EXERCISE OBJECTIVE> Each line of the records below that holds "agent" should be returned.

Collected data:
⟨

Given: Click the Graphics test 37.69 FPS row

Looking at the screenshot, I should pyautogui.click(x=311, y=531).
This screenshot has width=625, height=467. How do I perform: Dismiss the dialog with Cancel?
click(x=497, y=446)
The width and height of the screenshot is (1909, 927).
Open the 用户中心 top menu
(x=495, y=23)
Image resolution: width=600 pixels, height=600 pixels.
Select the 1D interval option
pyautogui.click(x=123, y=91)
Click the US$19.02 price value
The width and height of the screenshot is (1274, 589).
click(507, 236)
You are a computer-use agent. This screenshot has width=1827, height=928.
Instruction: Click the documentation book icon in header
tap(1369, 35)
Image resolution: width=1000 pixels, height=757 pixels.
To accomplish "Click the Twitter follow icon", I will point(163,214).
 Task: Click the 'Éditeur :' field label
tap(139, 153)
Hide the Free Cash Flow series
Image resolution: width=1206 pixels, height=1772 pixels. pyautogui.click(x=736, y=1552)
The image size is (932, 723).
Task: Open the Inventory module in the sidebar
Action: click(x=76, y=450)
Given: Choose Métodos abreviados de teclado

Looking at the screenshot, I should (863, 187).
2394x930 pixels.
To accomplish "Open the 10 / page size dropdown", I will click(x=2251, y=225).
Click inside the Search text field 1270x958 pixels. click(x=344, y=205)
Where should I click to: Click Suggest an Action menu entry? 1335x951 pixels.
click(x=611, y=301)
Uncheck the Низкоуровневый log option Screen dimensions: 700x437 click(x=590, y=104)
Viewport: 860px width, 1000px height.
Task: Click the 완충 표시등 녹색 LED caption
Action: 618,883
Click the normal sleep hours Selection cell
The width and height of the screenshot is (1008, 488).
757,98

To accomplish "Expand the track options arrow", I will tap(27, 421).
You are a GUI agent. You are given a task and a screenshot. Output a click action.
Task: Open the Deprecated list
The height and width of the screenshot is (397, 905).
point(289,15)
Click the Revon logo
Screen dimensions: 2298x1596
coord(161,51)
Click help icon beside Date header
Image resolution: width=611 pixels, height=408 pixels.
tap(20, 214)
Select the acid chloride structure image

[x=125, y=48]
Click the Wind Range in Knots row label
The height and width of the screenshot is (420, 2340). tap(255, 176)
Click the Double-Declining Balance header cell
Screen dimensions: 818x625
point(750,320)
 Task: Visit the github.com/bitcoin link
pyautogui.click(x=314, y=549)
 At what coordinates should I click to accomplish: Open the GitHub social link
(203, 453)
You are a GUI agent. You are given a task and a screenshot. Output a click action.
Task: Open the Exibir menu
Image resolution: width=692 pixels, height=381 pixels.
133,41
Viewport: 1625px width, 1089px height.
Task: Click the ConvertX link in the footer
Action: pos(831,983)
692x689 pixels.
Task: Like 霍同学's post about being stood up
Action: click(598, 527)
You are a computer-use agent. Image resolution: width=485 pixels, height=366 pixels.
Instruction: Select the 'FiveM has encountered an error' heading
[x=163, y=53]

⟩

OUTPUT>
You are a computer-use agent. This screenshot has width=1827, height=928.
You are a GUI agent. You are given a task and a screenshot. Output a click action.
You are a GUI agent. You are given a task and a screenshot. Output a click action.
You are a computer-use agent. Image resolution: width=485 pixels, height=366 pixels.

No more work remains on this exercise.